Business Today,  December 21, 2003
 
 
Just In Time Manufacturing
 

The way Japanese car makers stunned America's big three after the 'oil shock' of the 1970s remains a fascinating story. The secret of Japanese competitiveness lay as much in their fuel-efficiency as their process management techniques-better cars at lower prices, run after production run. Detroit car-makers went nuts ripping up the same Toyota model to reveal minor improvements-two bolts instead of four here, a fused plate there-in every successive batch. What they couldn't see: the operational costs furiously being crushed by Toyota's Just In Time (JIT) systems for lean manufacturing, as instituted by the legendary efficiency driver, Taiichi Ohno.

What Ohno sought was "the right part in the right place at the right time". Nothing should be idle.
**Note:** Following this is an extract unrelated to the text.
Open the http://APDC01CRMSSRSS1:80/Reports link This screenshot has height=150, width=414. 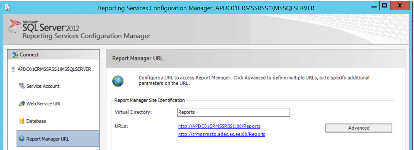(x=219, y=126)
Not tools, not materials, not workers. Therefore, no inventory (a huge cost in sloppy systems) anywhere along the supply chain, to the extent possible.

Sure, it's easier visualised than done. It requires production planning to the minutest detail. Replenishment signalling systems ('kanban cards', originally, computer signals now) have to be superb, defective parts negligible, lot sizes standardised and labour flexible-for input queues to reduce to nothing, and every little nut to reach its appointed destination precisely when needed (or else, since capital costs money by the second, waste a few cents).

The benefits? Lower costs, yes, as mentioned above. The other edge, though, is the lead-time it grants over rivals when it comes to re-adapting the production line-up to rapidly changing market demand. A light assembly line can switch output faster and cheaper than a burdened line.

All it takes is management programming. Visitors to Japan used to marvel at the discipline of their workers humming away in perfect orchestration. But American technology, since, has blunted that edge. Computer networks allow real-time work coordination, and radio frequency identification (RFID) microchips are now used extensively to track every little object from foundry to factory floor and beyond. Most of the world's factories have taken to some form of JIT or the other, and JIT books are no longer hotsellers. But the fact still is that nobody's anywhere close to perfection. Look around. You'll see somebody or something idle.